12.5 Adding a Proxy Server in httpd Accelerator Mode
We have already presented a solution with two servers:
one plain Apache server, which is very light and configured to serve
static objects, and the other with mod_perl enabled (very heavy) and
configured to serve mod_perl scripts and handlers. We named them
httpd_docs and httpd_perl,
respectively.
In the dual-server setup presented earlier, the two servers coexist
at the same IP address by listening to different ports:
httpd_docs listens to port 80 (e.g.,
http://www.example.com/images/test.gif) and
httpd_perl listens to port 8000 (e.g.,
http://www.example.com:8000/perl/test.pl). Note
that we did not write http://www.example.com:80
for the first example, since port 80 is the default port for the HTTP
service. Later on, we will change the configuration of the
httpd_docs server to make it listen to port 81.
This section will attempt to convince you that you should really
deploy a proxy server in httpd accelerator mode.

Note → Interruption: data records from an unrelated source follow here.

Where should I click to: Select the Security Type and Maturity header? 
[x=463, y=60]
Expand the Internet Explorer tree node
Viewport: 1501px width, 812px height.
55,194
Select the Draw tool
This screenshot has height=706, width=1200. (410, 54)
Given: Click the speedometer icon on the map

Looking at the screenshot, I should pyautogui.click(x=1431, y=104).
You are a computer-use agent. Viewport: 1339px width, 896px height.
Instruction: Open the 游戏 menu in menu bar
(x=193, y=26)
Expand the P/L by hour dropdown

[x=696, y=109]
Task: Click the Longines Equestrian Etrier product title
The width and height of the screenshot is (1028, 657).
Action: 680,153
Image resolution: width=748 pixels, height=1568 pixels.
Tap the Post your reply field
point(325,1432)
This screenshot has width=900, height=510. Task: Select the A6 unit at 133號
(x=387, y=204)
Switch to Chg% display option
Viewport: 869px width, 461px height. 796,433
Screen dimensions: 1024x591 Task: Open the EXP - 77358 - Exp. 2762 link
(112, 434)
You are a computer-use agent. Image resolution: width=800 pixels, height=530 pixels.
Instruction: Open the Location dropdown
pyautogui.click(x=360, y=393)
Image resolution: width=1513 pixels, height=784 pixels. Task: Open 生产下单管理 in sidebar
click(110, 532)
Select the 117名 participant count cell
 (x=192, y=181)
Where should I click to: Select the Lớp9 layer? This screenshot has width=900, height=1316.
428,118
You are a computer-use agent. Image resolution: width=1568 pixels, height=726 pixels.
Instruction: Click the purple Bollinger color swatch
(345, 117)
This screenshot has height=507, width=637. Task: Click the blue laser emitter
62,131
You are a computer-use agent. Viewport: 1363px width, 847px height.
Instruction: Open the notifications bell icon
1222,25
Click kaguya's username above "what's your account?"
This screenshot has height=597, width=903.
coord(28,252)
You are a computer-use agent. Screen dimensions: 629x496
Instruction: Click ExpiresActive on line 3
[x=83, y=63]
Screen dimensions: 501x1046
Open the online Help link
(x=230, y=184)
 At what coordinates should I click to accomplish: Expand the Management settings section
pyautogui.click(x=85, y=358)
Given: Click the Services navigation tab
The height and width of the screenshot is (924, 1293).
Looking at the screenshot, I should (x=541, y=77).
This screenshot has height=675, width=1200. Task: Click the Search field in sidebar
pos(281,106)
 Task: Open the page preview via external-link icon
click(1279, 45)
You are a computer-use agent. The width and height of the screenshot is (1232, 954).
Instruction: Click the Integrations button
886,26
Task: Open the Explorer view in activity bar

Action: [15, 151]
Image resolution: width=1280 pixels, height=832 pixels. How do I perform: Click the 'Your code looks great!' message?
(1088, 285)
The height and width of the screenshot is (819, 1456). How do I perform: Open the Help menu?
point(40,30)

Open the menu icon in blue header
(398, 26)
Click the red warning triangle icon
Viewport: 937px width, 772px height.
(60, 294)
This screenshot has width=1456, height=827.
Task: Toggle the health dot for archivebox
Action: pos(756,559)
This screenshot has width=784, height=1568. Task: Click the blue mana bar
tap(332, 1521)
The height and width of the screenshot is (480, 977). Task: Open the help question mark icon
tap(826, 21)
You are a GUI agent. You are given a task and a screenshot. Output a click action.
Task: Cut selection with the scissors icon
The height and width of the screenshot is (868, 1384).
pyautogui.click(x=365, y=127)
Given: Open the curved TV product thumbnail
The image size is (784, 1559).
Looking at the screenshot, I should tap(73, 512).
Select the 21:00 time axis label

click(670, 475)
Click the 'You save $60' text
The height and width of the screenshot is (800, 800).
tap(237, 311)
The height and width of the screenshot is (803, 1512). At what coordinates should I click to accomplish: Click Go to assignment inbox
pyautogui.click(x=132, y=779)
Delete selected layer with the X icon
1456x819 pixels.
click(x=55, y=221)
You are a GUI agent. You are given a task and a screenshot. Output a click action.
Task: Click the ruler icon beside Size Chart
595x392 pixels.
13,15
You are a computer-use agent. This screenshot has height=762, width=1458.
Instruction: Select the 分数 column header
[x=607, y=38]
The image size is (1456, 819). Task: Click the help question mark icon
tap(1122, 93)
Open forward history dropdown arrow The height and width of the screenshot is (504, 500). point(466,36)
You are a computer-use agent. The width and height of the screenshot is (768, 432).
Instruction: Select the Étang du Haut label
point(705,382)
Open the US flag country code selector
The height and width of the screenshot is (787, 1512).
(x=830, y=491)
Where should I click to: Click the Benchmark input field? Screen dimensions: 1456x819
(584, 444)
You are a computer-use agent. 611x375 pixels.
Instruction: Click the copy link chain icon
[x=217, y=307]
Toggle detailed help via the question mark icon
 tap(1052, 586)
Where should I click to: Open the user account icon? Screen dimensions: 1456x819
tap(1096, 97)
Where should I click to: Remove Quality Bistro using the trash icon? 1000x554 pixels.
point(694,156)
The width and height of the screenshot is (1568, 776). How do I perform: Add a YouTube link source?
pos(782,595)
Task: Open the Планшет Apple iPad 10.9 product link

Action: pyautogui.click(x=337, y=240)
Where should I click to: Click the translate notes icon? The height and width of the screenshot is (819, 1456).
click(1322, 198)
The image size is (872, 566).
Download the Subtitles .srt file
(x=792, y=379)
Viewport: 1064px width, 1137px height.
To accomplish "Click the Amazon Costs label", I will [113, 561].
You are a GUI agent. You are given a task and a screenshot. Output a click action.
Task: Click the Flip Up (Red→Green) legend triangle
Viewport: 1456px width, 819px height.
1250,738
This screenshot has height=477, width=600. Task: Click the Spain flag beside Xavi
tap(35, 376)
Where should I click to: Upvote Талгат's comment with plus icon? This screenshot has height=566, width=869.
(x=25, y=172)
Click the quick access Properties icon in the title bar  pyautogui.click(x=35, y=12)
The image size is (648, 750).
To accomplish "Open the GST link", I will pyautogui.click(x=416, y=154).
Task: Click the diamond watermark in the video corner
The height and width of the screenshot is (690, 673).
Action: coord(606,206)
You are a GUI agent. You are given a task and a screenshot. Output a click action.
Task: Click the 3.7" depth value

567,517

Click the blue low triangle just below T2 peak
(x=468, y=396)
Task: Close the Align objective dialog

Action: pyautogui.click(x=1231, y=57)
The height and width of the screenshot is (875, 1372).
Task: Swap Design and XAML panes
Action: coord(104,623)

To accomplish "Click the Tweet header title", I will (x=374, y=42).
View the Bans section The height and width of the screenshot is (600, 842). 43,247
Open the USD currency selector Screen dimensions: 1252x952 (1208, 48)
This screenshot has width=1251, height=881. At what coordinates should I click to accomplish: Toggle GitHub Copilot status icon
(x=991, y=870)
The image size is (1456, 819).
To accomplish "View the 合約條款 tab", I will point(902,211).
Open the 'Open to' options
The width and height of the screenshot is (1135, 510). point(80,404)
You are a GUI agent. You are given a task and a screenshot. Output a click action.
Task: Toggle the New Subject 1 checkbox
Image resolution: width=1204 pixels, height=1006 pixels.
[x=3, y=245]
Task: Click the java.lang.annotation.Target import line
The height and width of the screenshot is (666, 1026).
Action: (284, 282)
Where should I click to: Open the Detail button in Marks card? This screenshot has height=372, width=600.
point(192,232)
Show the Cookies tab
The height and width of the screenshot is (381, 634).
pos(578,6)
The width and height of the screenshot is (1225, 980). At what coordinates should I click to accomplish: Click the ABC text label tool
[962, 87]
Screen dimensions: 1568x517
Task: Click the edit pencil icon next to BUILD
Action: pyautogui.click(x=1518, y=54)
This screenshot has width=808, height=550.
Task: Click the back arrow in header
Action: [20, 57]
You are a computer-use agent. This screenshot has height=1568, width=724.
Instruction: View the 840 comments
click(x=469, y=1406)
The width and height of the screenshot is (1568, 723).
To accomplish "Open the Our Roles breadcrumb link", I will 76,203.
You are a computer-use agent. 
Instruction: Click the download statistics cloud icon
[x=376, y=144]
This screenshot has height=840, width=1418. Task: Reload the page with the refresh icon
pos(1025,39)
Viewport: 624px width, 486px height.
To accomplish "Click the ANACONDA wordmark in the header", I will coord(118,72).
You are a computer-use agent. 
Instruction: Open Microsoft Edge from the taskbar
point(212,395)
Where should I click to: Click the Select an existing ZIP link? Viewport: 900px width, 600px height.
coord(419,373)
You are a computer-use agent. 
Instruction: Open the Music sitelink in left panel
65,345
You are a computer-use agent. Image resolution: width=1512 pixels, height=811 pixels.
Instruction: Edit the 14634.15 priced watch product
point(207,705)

This is a special mode that, in addition to providing the normal
caching mechanism, accelerates your CGI and mod_perl scripts by
taking the responsibility of pushing the produced content to the
client, thereby freeing your mod_perl processes. Figure 12-3 shows a configuration that uses a proxy
server, a standalone Apache server, and a mod_perl-enabled Apache
server.
The advantages of using the proxy server in conjunction with
mod_perl are:
You get all the benefits of the usual use of a proxy server that
serves static objects from the proxy's cache. You
get less I/O activity reading static objects from the disk (the proxy
serves the most "popular" objects
from RAM—of course you benefit more if you allow the proxy
server to consume more RAM), and since you do not wait for the I/O to
be completed, you can serve static objects much faster.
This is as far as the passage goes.